No obstante, en 2018, tras la reforma de 2014 de la Ley de Sociedades de Capital para la mejora del gobierno corporativo, la Sala Primera del Tribunal Supremo emitió un pronunciamiento que, en cierto modo, se aparta de la tesis mayoritariamente aceptada hasta ese momento, al considerar que las remuneraciones de consejeros delegados debían hacerse constar en estatutos.
Este cambio interpretativo supuso un reto para muchas sociedades, especialmente por razones de confidencialidad y por la necesidad de mantener cierta flexibilidad en la regulación interna. Posteriormente, otros pronunciamientos de la Dirección General de Seguridad y Fe Pública han contribuido a aclarar determinadas cuestiones y han abogado por dotar al sistema de mayor flexibilidad.

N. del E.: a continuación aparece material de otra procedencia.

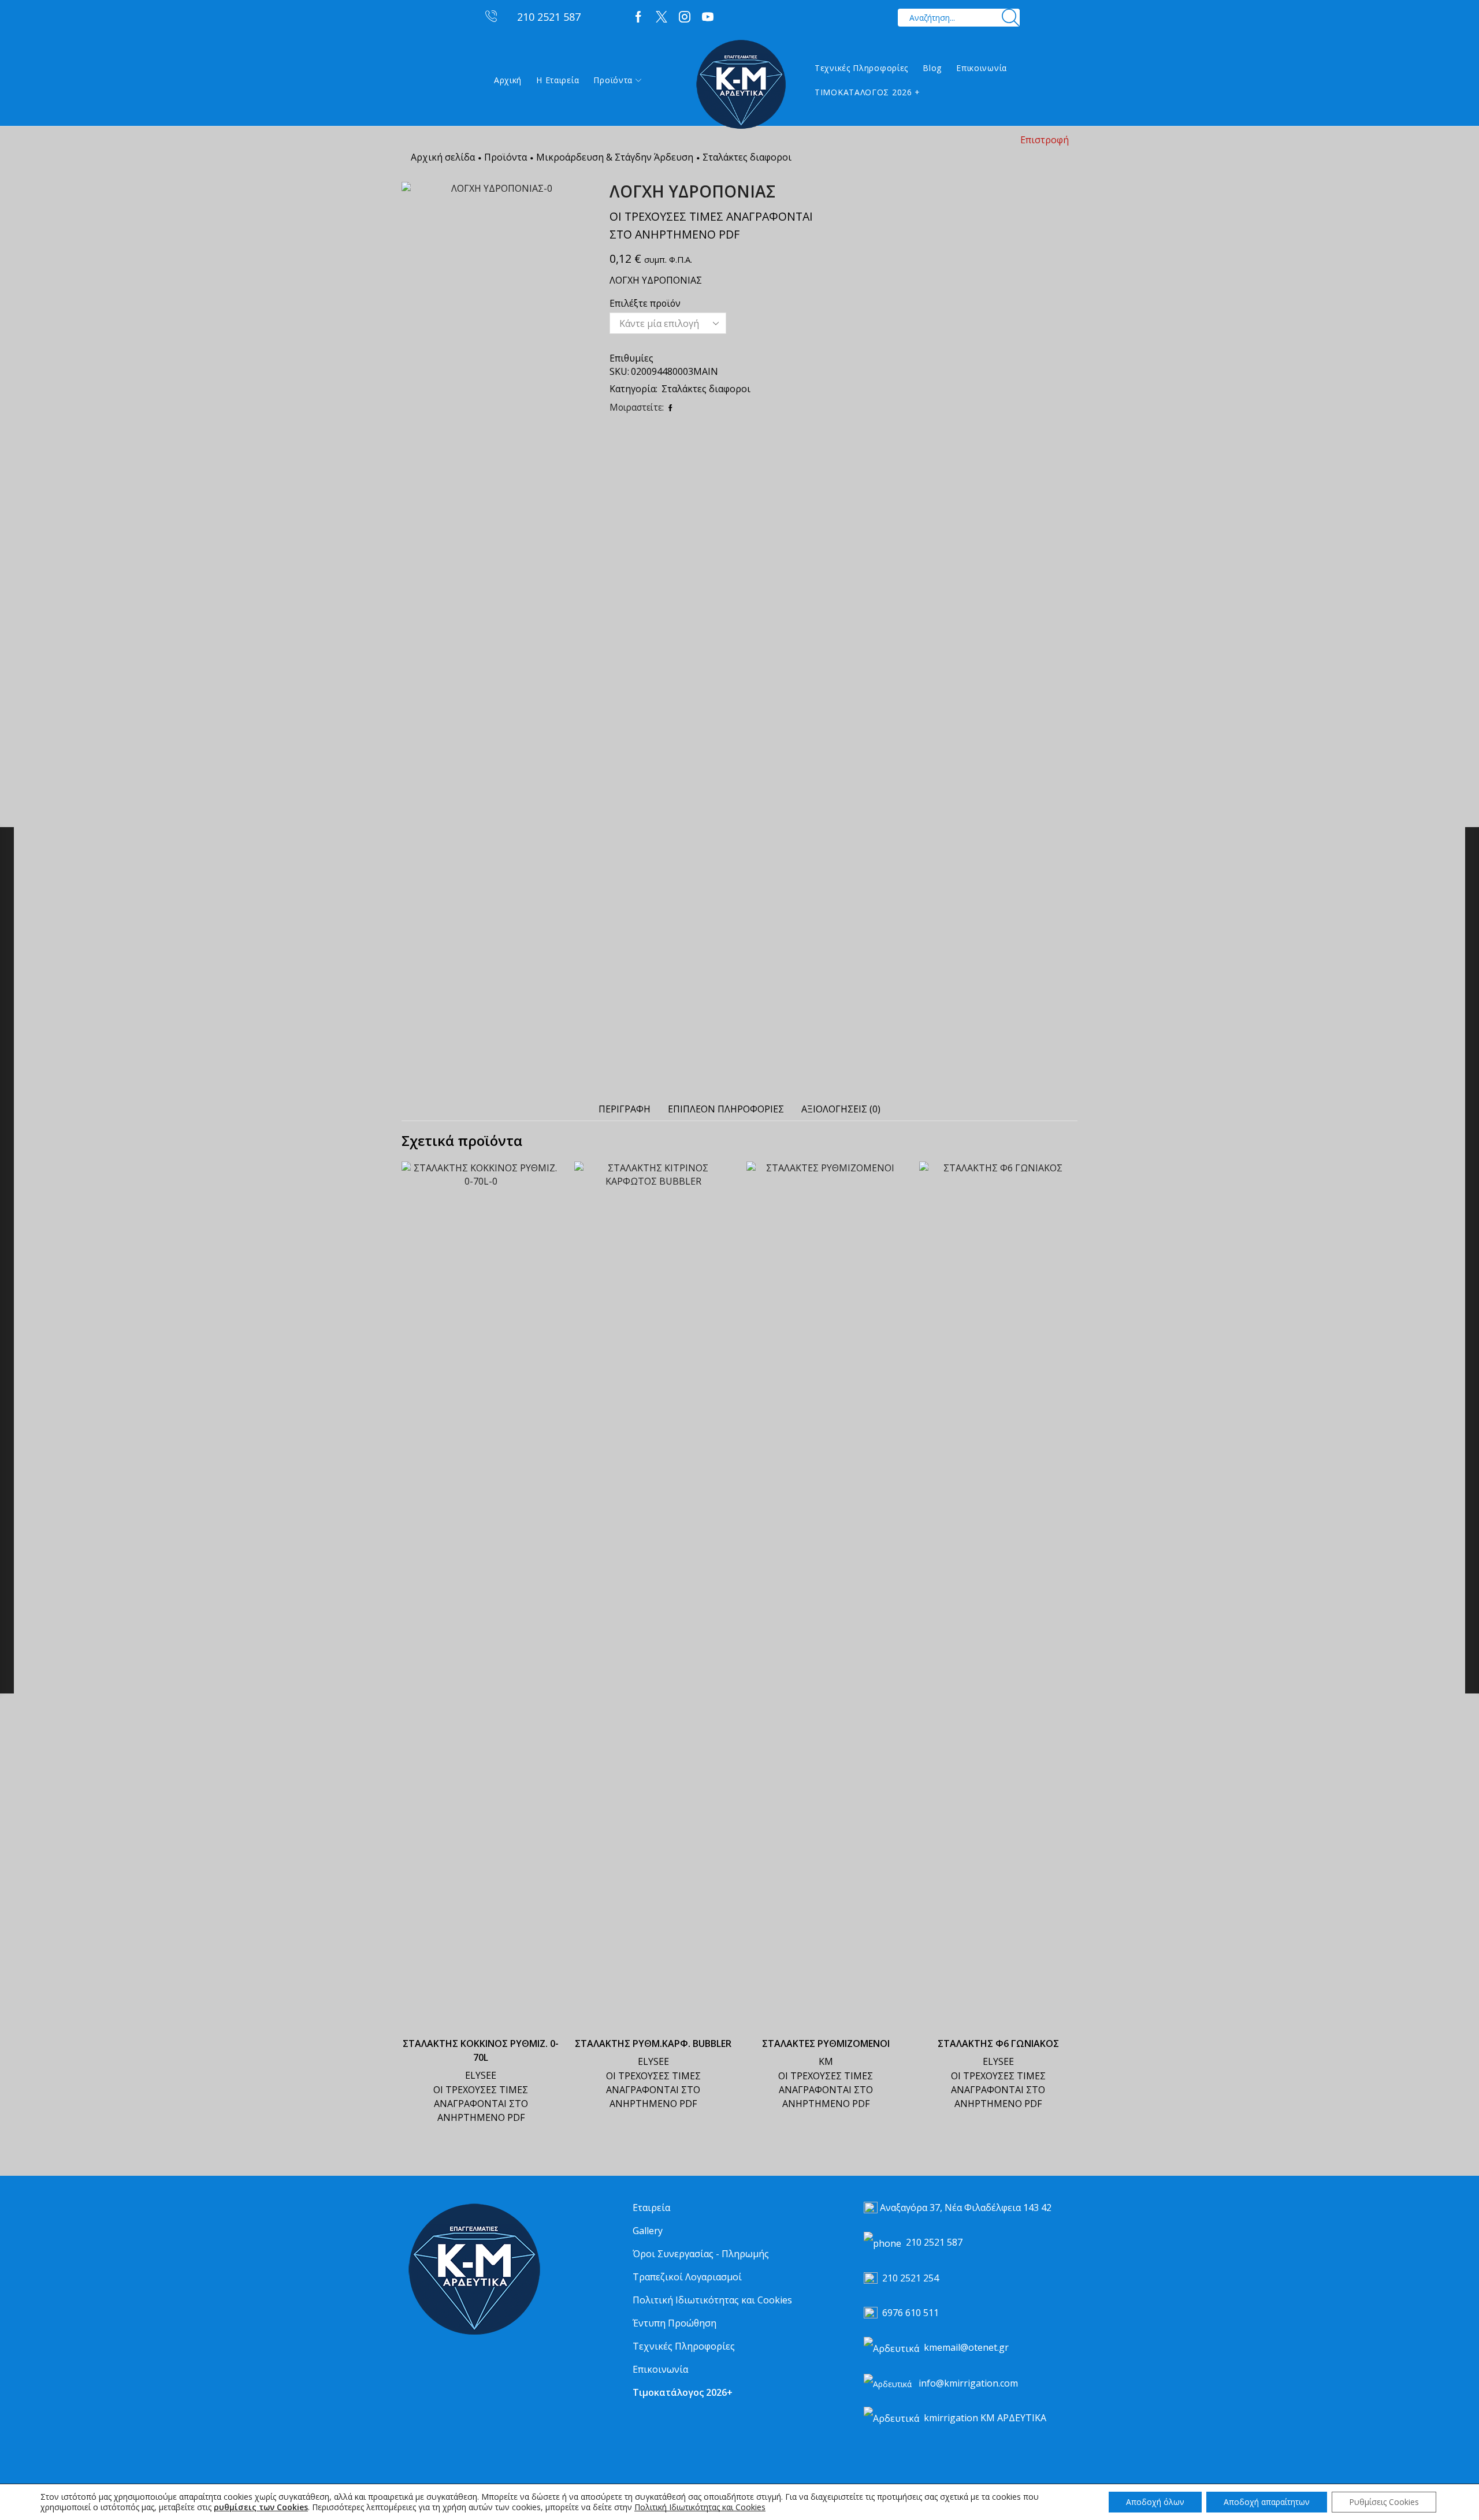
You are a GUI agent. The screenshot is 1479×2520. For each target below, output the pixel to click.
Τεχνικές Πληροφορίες (861, 67)
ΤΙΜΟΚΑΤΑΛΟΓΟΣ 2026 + (867, 92)
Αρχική (508, 80)
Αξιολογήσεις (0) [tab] (840, 1109)
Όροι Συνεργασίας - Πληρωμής (701, 2253)
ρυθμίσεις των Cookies (261, 2507)
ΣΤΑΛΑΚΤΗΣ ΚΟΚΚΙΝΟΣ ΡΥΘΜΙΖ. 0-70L (481, 2050)
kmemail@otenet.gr (966, 2347)
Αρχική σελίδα (443, 157)
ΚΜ (826, 2061)
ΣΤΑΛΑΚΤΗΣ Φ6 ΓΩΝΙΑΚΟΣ (998, 2043)
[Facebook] (638, 17)
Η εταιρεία (557, 80)
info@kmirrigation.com (968, 2383)
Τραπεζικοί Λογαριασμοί (687, 2276)
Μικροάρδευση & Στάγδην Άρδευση (614, 157)
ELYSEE (480, 2075)
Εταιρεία (651, 2207)
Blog (932, 67)
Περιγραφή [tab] (625, 1109)
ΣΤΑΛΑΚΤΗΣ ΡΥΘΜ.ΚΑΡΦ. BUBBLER (653, 2043)
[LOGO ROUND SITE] (474, 2269)
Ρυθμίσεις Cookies (1384, 2501)
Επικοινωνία (981, 67)
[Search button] (1011, 18)
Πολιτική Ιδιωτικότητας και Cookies (712, 2300)
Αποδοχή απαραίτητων (1267, 2501)
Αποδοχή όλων (1155, 2501)
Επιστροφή (1044, 139)
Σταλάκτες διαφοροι (747, 157)
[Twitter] (661, 17)
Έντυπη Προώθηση (674, 2323)
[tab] (624, 1109)
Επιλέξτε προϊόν (645, 303)
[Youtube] (708, 17)
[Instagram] (684, 17)
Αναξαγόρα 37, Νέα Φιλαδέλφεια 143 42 (966, 2207)
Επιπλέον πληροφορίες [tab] (726, 1109)
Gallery (648, 2230)
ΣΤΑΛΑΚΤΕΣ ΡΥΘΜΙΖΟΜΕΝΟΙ (826, 2043)
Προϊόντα (613, 80)
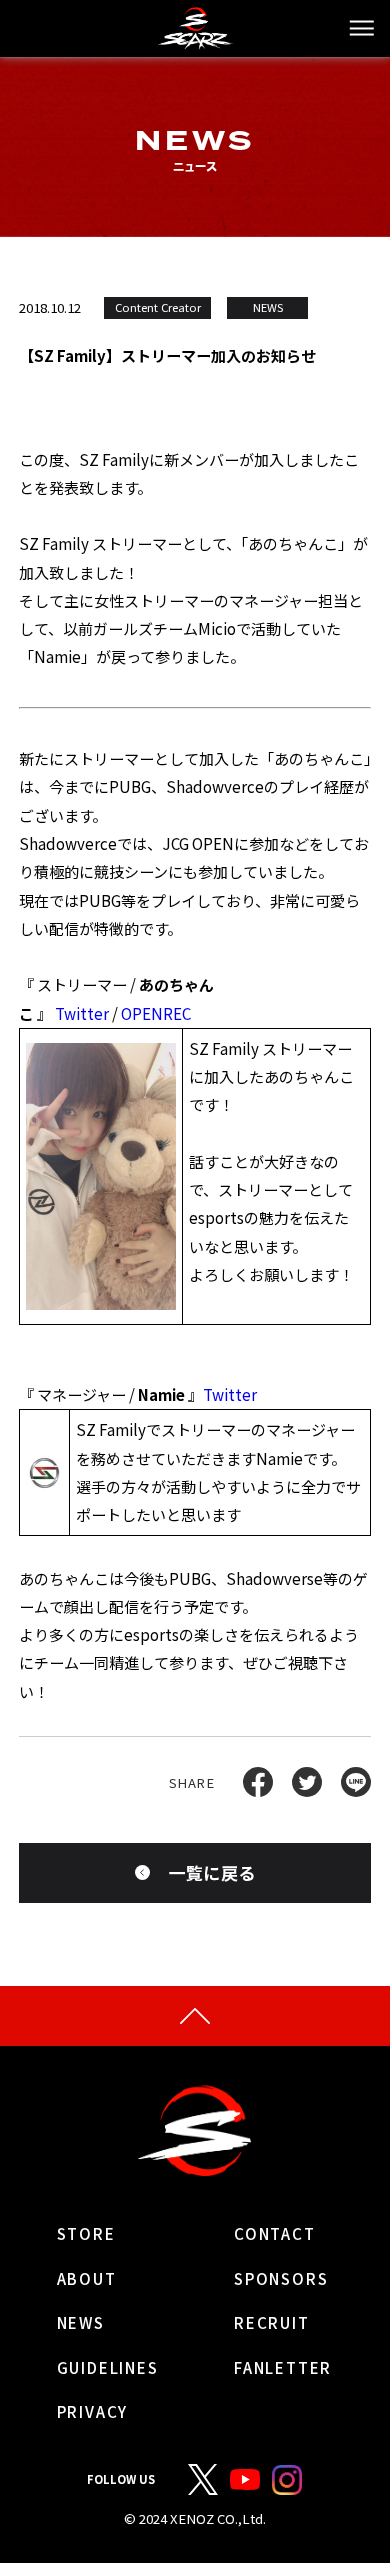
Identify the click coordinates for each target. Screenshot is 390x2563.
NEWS (81, 2322)
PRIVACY (93, 2411)
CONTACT (275, 2233)
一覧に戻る (212, 1872)
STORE (86, 2233)
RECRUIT (272, 2322)
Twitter (82, 1013)
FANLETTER (283, 2367)
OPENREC (156, 1013)
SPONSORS (281, 2278)
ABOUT (87, 2278)
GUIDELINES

Medidas a adoptar para una correcta regulación de la remuneración
Ante este contexto, la primera medida recomendable es analizar la situación concreta de la sociedad y su sector, así como la estructura del órgano de administración y el origen de las remuneraciones que puedan percibir los administradores.
Es relevante distinguir si dichas remuneraciones traen causa del nombramiento como administrador o de la prestación de otros servicios distintos a la sociedad. A partir de este análisis, deberá valorarse la necesidad de modificar los estatutos sociales para dar cobertura a las remuneraciones actuales o futuras.
Asimismo, debe prestarse atención a la conveniencia de documentar en un contrato las funciones a desempeñar y las remuneraciones correspondientes, asegurando que dicha documentación se formalice adecuadamente.
Cualquier remuneración debe ser coherente con la política de remuneraciones y respetar los importes máximos anuales aprobados por la junta general. Además, deben adoptarse los acuerdos sociales pertinentes tanto en el ámbito de la junta general como en el del órgano de administración, prestando especial atención a quórum, mayorías y, en su caso, deberes de abstención, con el fin de reducir el riesgo de impugnación o de acciones sociales de responsabilidad.
Si se adoptan las medidas necesarias, la sociedad contará con argumentos sólidos para defender su posición ante posibles conflictos societarios y frente a un eventual cuestionamiento de la deducibilidad del gasto fiscal.